[Records from a collection]
◇ ◇ ◇ ◇ ◇ ◇ ◇
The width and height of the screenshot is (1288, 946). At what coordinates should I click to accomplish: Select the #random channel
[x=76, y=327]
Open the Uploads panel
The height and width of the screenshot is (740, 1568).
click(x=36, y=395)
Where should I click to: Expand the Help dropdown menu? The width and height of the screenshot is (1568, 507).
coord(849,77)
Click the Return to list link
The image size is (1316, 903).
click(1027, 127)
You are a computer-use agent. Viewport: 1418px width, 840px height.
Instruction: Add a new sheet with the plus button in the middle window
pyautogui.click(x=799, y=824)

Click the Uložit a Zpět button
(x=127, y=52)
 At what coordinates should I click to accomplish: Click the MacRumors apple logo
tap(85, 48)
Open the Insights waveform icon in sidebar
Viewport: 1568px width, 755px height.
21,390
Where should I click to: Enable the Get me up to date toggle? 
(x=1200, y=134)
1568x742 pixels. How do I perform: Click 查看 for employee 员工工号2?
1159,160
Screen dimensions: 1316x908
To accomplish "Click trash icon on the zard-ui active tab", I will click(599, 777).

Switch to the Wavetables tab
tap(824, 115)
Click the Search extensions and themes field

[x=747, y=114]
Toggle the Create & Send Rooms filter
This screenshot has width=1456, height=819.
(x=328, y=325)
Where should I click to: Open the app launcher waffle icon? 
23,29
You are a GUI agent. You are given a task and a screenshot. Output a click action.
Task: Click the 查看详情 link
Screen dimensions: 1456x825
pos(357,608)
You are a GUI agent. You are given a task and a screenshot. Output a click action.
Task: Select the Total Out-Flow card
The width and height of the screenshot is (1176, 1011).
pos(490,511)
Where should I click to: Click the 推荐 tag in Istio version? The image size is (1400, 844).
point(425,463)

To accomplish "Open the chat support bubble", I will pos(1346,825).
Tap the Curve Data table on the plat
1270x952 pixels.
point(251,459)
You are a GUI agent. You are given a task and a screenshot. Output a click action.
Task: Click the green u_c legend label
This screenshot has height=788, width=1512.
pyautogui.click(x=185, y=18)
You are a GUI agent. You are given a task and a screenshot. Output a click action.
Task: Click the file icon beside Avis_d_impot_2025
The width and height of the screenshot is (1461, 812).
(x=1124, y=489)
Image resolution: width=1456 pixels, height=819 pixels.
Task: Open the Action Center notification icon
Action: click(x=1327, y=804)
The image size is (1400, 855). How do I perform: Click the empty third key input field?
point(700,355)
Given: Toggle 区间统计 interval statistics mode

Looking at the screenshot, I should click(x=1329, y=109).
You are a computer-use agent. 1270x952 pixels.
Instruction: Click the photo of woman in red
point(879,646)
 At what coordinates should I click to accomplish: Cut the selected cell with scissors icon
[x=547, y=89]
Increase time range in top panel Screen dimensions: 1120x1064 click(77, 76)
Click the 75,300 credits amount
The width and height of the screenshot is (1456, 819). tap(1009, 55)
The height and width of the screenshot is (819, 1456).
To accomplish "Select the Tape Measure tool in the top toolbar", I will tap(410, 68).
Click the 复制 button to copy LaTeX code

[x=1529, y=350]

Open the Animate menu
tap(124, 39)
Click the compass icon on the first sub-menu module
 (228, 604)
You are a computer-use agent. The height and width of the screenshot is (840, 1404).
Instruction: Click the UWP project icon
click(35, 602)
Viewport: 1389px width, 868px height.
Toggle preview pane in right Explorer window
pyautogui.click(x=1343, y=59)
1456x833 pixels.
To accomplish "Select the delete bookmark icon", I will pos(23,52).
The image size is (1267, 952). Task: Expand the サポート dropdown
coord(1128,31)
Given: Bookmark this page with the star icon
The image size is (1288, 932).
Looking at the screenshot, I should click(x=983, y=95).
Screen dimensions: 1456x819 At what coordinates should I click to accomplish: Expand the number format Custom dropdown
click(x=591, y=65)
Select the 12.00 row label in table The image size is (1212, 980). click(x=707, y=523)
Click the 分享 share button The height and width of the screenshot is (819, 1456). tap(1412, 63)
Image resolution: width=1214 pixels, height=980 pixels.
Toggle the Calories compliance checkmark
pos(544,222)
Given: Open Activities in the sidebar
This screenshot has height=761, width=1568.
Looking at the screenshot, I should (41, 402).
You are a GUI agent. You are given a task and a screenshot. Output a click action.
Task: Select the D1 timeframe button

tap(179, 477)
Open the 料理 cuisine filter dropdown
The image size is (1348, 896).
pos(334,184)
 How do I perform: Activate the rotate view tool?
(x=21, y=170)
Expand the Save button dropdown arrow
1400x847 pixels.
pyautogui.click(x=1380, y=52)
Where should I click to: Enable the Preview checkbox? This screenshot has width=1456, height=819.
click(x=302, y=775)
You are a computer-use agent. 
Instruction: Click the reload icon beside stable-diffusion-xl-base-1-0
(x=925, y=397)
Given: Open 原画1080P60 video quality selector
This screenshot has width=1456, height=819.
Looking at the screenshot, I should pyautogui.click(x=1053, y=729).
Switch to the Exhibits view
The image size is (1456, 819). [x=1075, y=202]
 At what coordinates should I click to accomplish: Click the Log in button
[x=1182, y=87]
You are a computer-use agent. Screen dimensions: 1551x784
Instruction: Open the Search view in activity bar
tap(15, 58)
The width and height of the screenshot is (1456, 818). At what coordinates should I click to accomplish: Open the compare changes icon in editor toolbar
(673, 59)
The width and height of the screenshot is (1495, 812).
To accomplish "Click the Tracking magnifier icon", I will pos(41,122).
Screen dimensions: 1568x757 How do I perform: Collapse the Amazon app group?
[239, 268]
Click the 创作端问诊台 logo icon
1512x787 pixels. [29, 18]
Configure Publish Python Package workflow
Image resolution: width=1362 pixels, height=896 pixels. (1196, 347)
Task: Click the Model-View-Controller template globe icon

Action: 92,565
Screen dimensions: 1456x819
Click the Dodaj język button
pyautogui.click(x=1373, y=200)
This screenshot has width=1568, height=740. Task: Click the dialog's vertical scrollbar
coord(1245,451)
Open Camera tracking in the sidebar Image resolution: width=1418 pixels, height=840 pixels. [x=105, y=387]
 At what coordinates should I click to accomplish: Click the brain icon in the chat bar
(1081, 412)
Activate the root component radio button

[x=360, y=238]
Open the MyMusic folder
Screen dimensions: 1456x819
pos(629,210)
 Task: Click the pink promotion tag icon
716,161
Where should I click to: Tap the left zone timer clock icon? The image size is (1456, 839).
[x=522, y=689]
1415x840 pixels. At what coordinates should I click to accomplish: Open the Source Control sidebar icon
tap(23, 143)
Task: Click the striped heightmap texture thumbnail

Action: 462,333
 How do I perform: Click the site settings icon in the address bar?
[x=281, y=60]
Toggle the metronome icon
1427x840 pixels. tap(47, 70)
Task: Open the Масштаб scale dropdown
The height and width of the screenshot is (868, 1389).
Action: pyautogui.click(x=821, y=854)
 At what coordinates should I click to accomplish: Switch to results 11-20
◇ ◇ ◇ ◇ ◇ ◇ ◇
▶ Work instruction
Word for word, restate each of the records above.

▶ Exercise solution
The width and height of the screenshot is (1288, 946). At what coordinates should I click to accomplish: Select the #random channel
[x=76, y=327]
Open the Uploads panel
The height and width of the screenshot is (740, 1568).
click(x=36, y=395)
Where should I click to: Expand the Help dropdown menu? The width and height of the screenshot is (1568, 507).
coord(849,77)
Click the Return to list link
The image size is (1316, 903).
click(1027, 127)
You are a computer-use agent. Viewport: 1418px width, 840px height.
Instruction: Add a new sheet with the plus button in the middle window
pyautogui.click(x=799, y=824)

Click the Uložit a Zpět button
(x=127, y=52)
 At what coordinates should I click to accomplish: Click the MacRumors apple logo
tap(85, 48)
Open the Insights waveform icon in sidebar
Viewport: 1568px width, 755px height.
21,390
Where should I click to: Enable the Get me up to date toggle? 
(x=1200, y=134)
1568x742 pixels. How do I perform: Click 查看 for employee 员工工号2?
1159,160
Screen dimensions: 1316x908
To accomplish "Click trash icon on the zard-ui active tab", I will click(599, 777).

Switch to the Wavetables tab
tap(824, 115)
Click the Search extensions and themes field

[x=747, y=114]
Toggle the Create & Send Rooms filter
This screenshot has width=1456, height=819.
(x=328, y=325)
Where should I click to: Open the app launcher waffle icon? 
23,29
You are a GUI agent. You are given a task and a screenshot. Output a click action.
Task: Click the 查看详情 link
Screen dimensions: 1456x825
pos(357,608)
You are a GUI agent. You are given a task and a screenshot. Output a click action.
Task: Select the Total Out-Flow card
The width and height of the screenshot is (1176, 1011).
pos(490,511)
Where should I click to: Click the 推荐 tag in Istio version? The image size is (1400, 844).
point(425,463)

To accomplish "Open the chat support bubble", I will pos(1346,825).
Tap the Curve Data table on the plat
1270x952 pixels.
point(251,459)
You are a GUI agent. You are given a task and a screenshot. Output a click action.
Task: Click the green u_c legend label
This screenshot has height=788, width=1512.
pyautogui.click(x=185, y=18)
You are a GUI agent. You are given a task and a screenshot. Output a click action.
Task: Click the file icon beside Avis_d_impot_2025
The width and height of the screenshot is (1461, 812).
(x=1124, y=489)
Image resolution: width=1456 pixels, height=819 pixels.
Task: Open the Action Center notification icon
Action: click(x=1327, y=804)
The image size is (1400, 855). How do I perform: Click the empty third key input field?
point(700,355)
Given: Toggle 区间统计 interval statistics mode

Looking at the screenshot, I should click(x=1329, y=109).
You are a computer-use agent. 1270x952 pixels.
Instruction: Click the photo of woman in red
point(879,646)
 At what coordinates should I click to accomplish: Cut the selected cell with scissors icon
[x=547, y=89]
Increase time range in top panel Screen dimensions: 1120x1064 click(77, 76)
Click the 75,300 credits amount
The width and height of the screenshot is (1456, 819). tap(1009, 55)
The height and width of the screenshot is (819, 1456).
To accomplish "Select the Tape Measure tool in the top toolbar", I will tap(410, 68).
Click the 复制 button to copy LaTeX code

[x=1529, y=350]

Open the Animate menu
tap(124, 39)
Click the compass icon on the first sub-menu module
 (228, 604)
You are a computer-use agent. The height and width of the screenshot is (840, 1404).
Instruction: Click the UWP project icon
click(35, 602)
Viewport: 1389px width, 868px height.
Toggle preview pane in right Explorer window
pyautogui.click(x=1343, y=59)
1456x833 pixels.
To accomplish "Select the delete bookmark icon", I will pos(23,52).
The image size is (1267, 952). Task: Expand the サポート dropdown
coord(1128,31)
Given: Bookmark this page with the star icon
The image size is (1288, 932).
Looking at the screenshot, I should click(x=983, y=95).
Screen dimensions: 1456x819 At what coordinates should I click to accomplish: Expand the number format Custom dropdown
click(x=591, y=65)
Select the 12.00 row label in table The image size is (1212, 980). click(x=707, y=523)
Click the 分享 share button The height and width of the screenshot is (819, 1456). tap(1412, 63)
Image resolution: width=1214 pixels, height=980 pixels.
Toggle the Calories compliance checkmark
pos(544,222)
Given: Open Activities in the sidebar
This screenshot has height=761, width=1568.
Looking at the screenshot, I should (41, 402).
You are a GUI agent. You are given a task and a screenshot. Output a click action.
Task: Select the D1 timeframe button

tap(179, 477)
Open the 料理 cuisine filter dropdown
The image size is (1348, 896).
pos(334,184)
 How do I perform: Activate the rotate view tool?
(x=21, y=170)
Expand the Save button dropdown arrow
1400x847 pixels.
pyautogui.click(x=1380, y=52)
Where should I click to: Enable the Preview checkbox? This screenshot has width=1456, height=819.
click(x=302, y=775)
You are a computer-use agent. 
Instruction: Click the reload icon beside stable-diffusion-xl-base-1-0
(x=925, y=397)
Given: Open 原画1080P60 video quality selector
This screenshot has width=1456, height=819.
Looking at the screenshot, I should pyautogui.click(x=1053, y=729).
Switch to the Exhibits view
The image size is (1456, 819). [x=1075, y=202]
 At what coordinates should I click to accomplish: Click the Log in button
[x=1182, y=87]
You are a computer-use agent. Screen dimensions: 1551x784
Instruction: Open the Search view in activity bar
tap(15, 58)
The width and height of the screenshot is (1456, 818). At what coordinates should I click to accomplish: Open the compare changes icon in editor toolbar
(673, 59)
The width and height of the screenshot is (1495, 812).
To accomplish "Click the Tracking magnifier icon", I will pos(41,122).
Screen dimensions: 1568x757 How do I perform: Collapse the Amazon app group?
[239, 268]
Click the 创作端问诊台 logo icon
1512x787 pixels. [29, 18]
Configure Publish Python Package workflow
Image resolution: width=1362 pixels, height=896 pixels. (1196, 347)
Task: Click the Model-View-Controller template globe icon

Action: 92,565
Screen dimensions: 1456x819
Click the Dodaj język button
pyautogui.click(x=1373, y=200)
This screenshot has width=1568, height=740. Task: Click the dialog's vertical scrollbar
coord(1245,451)
Open Camera tracking in the sidebar Image resolution: width=1418 pixels, height=840 pixels. [x=105, y=387]
 At what coordinates should I click to accomplish: Click the brain icon in the chat bar
(1081, 412)
Activate the root component radio button

[x=360, y=238]
Open the MyMusic folder
Screen dimensions: 1456x819
pos(629,210)
 Task: Click the pink promotion tag icon
716,161
Where should I click to: Tap the left zone timer clock icon? The image size is (1456, 839).
[x=522, y=689]
1415x840 pixels. At what coordinates should I click to accomplish: Open the Source Control sidebar icon
tap(23, 143)
Task: Click the striped heightmap texture thumbnail

Action: 462,333
 How do I perform: Click the site settings icon in the address bar?
[x=281, y=60]
Toggle the metronome icon
1427x840 pixels. tap(47, 70)
Task: Open the Масштаб scale dropdown
The height and width of the screenshot is (868, 1389).
Action: pyautogui.click(x=821, y=854)
 At what coordinates should I click to accomplish: Switch to results 11-20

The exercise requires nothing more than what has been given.